# Problem to work on
Each record below is to be restated word for word.

# Records supplied
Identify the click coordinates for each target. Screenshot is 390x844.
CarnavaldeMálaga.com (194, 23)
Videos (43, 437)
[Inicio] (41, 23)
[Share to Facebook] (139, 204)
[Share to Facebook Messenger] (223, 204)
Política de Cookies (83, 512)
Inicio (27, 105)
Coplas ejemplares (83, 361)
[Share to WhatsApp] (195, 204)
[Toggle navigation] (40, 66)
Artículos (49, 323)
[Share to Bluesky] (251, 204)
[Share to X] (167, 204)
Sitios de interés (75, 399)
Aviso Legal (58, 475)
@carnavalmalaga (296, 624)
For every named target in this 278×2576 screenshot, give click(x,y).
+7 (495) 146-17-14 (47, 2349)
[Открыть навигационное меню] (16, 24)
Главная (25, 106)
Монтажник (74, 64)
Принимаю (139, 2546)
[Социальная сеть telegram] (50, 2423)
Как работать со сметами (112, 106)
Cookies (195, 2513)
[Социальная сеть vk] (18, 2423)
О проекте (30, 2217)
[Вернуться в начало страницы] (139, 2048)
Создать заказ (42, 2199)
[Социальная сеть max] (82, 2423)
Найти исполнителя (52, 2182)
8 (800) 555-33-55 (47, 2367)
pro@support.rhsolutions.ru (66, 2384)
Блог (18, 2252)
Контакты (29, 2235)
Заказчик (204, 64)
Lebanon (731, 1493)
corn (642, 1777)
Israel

# Exercise response
Identify the click coordinates for each target. Screenshot is 390x844.
CarnavaldeMálaga.com (194, 23)
Videos (43, 437)
[Inicio] (41, 23)
[Share to Facebook] (139, 204)
[Share to Facebook Messenger] (223, 204)
Política de Cookies (83, 512)
Inicio (27, 105)
Coplas ejemplares (83, 361)
[Share to WhatsApp] (195, 204)
[Toggle navigation] (40, 66)
Artículos (49, 323)
[Share to Bluesky] (251, 204)
[Share to X] (167, 204)
Sitios de interés (75, 399)
Aviso Legal (58, 475)
@carnavalmalaga (296, 624)
For every named target in this 278×2576 screenshot, give click(x,y).
+7 (495) 146-17-14 (47, 2349)
[Открыть навигационное меню] (16, 24)
Главная (25, 106)
Монтажник (74, 64)
Принимаю (139, 2546)
[Социальная сеть telegram] (50, 2423)
Как работать со сметами (112, 106)
Cookies (195, 2513)
[Социальная сеть vk] (18, 2423)
О проекте (30, 2217)
[Вернуться в начало страницы] (139, 2048)
Создать заказ (42, 2199)
[Социальная сеть max] (82, 2423)
Найти исполнителя (52, 2182)
8 (800) 555-33-55 (47, 2367)
pro@support.rhsolutions.ru (66, 2384)
Блог (18, 2252)
Контакты (29, 2235)
Заказчик (204, 64)
Lebanon (731, 1493)
corn (642, 1777)
Israel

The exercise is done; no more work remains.